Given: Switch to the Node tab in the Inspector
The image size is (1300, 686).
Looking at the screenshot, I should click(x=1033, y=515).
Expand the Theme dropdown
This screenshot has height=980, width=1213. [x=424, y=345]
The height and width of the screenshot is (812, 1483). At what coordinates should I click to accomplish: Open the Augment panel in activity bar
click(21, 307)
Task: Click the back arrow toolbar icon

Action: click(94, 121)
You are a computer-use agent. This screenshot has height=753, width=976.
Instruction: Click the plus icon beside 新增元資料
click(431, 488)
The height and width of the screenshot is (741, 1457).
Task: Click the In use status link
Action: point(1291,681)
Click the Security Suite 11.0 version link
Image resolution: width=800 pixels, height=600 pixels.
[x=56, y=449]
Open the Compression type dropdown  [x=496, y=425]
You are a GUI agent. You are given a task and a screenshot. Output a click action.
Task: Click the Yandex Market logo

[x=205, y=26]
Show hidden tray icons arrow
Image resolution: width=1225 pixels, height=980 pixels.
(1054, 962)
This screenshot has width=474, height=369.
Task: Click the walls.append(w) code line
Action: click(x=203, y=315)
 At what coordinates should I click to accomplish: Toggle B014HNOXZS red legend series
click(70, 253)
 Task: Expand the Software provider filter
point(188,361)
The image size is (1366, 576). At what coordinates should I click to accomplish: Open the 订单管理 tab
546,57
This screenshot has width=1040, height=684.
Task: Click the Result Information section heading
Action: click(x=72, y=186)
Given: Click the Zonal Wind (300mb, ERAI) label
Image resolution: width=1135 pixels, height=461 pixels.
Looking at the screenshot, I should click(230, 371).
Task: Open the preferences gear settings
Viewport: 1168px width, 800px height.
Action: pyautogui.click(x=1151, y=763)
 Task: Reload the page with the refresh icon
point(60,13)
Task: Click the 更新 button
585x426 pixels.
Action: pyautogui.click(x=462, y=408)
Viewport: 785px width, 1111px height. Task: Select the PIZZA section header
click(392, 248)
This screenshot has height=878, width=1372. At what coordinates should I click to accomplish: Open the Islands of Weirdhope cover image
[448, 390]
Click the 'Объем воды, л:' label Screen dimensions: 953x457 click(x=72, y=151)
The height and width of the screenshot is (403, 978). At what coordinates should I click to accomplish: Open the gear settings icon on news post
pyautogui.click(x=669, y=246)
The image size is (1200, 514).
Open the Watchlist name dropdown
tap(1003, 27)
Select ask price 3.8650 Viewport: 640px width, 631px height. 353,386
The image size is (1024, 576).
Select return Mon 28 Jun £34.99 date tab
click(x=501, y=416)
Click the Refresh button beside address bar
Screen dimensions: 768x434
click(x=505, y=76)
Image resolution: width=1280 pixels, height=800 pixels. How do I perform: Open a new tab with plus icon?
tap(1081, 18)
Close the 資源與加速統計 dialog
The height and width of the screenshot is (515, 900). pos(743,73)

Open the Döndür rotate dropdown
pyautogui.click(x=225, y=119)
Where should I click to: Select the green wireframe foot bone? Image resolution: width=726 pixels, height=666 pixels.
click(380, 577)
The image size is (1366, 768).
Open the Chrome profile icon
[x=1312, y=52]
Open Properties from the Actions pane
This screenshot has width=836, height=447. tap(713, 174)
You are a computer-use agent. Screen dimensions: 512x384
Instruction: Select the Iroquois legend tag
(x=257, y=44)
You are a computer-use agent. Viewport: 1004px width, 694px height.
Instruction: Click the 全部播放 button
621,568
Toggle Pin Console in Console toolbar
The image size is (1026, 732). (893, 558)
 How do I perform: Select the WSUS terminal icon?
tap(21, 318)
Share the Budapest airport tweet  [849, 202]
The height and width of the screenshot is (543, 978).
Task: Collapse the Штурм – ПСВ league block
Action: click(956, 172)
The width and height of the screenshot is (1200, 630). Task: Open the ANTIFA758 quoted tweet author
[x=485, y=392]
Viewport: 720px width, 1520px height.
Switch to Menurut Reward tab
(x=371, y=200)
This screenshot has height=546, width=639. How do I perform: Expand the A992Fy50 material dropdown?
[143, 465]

========================================================================

▸ WORK ITEM: The listing above should be returned in full, exactly as shown.

▸ RESPONSE AREA:
Given: Switch to the Node tab in the Inspector
The image size is (1300, 686).
Looking at the screenshot, I should click(x=1033, y=515).
Expand the Theme dropdown
This screenshot has height=980, width=1213. [x=424, y=345]
The height and width of the screenshot is (812, 1483). At what coordinates should I click to accomplish: Open the Augment panel in activity bar
click(21, 307)
Task: Click the back arrow toolbar icon

Action: click(94, 121)
You are a computer-use agent. This screenshot has height=753, width=976.
Instruction: Click the plus icon beside 新增元資料
click(431, 488)
The height and width of the screenshot is (741, 1457).
Task: Click the In use status link
Action: point(1291,681)
Click the Security Suite 11.0 version link
Image resolution: width=800 pixels, height=600 pixels.
[x=56, y=449]
Open the Compression type dropdown  [x=496, y=425]
You are a GUI agent. You are given a task and a screenshot. Output a click action.
Task: Click the Yandex Market logo

[x=205, y=26]
Show hidden tray icons arrow
Image resolution: width=1225 pixels, height=980 pixels.
(1054, 962)
This screenshot has width=474, height=369.
Task: Click the walls.append(w) code line
Action: click(x=203, y=315)
 At what coordinates should I click to accomplish: Toggle B014HNOXZS red legend series
click(70, 253)
 Task: Expand the Software provider filter
point(188,361)
The image size is (1366, 576). At what coordinates should I click to accomplish: Open the 订单管理 tab
546,57
This screenshot has width=1040, height=684.
Task: Click the Result Information section heading
Action: click(x=72, y=186)
Given: Click the Zonal Wind (300mb, ERAI) label
Image resolution: width=1135 pixels, height=461 pixels.
Looking at the screenshot, I should click(230, 371).
Task: Open the preferences gear settings
Viewport: 1168px width, 800px height.
Action: pyautogui.click(x=1151, y=763)
 Task: Reload the page with the refresh icon
point(60,13)
Task: Click the 更新 button
585x426 pixels.
Action: pyautogui.click(x=462, y=408)
Viewport: 785px width, 1111px height. Task: Select the PIZZA section header
click(392, 248)
This screenshot has height=878, width=1372. At what coordinates should I click to accomplish: Open the Islands of Weirdhope cover image
[448, 390]
Click the 'Объем воды, л:' label Screen dimensions: 953x457 click(x=72, y=151)
The height and width of the screenshot is (403, 978). At what coordinates should I click to accomplish: Open the gear settings icon on news post
pyautogui.click(x=669, y=246)
The image size is (1200, 514).
Open the Watchlist name dropdown
tap(1003, 27)
Select ask price 3.8650 Viewport: 640px width, 631px height. 353,386
The image size is (1024, 576).
Select return Mon 28 Jun £34.99 date tab
click(x=501, y=416)
Click the Refresh button beside address bar
Screen dimensions: 768x434
click(x=505, y=76)
Image resolution: width=1280 pixels, height=800 pixels. How do I perform: Open a new tab with plus icon?
tap(1081, 18)
Close the 資源與加速統計 dialog
The height and width of the screenshot is (515, 900). pos(743,73)

Open the Döndür rotate dropdown
pyautogui.click(x=225, y=119)
Where should I click to: Select the green wireframe foot bone? Image resolution: width=726 pixels, height=666 pixels.
click(380, 577)
The image size is (1366, 768).
Open the Chrome profile icon
[x=1312, y=52]
Open Properties from the Actions pane
This screenshot has width=836, height=447. tap(713, 174)
You are a computer-use agent. Screen dimensions: 512x384
Instruction: Select the Iroquois legend tag
(x=257, y=44)
You are a computer-use agent. Viewport: 1004px width, 694px height.
Instruction: Click the 全部播放 button
621,568
Toggle Pin Console in Console toolbar
The image size is (1026, 732). (893, 558)
 How do I perform: Select the WSUS terminal icon?
tap(21, 318)
Share the Budapest airport tweet  [849, 202]
The height and width of the screenshot is (543, 978).
Task: Collapse the Штурм – ПСВ league block
Action: click(956, 172)
The width and height of the screenshot is (1200, 630). Task: Open the ANTIFA758 quoted tweet author
[x=485, y=392]
Viewport: 720px width, 1520px height.
Switch to Menurut Reward tab
(x=371, y=200)
This screenshot has height=546, width=639. How do I perform: Expand the A992Fy50 material dropdown?
[143, 465]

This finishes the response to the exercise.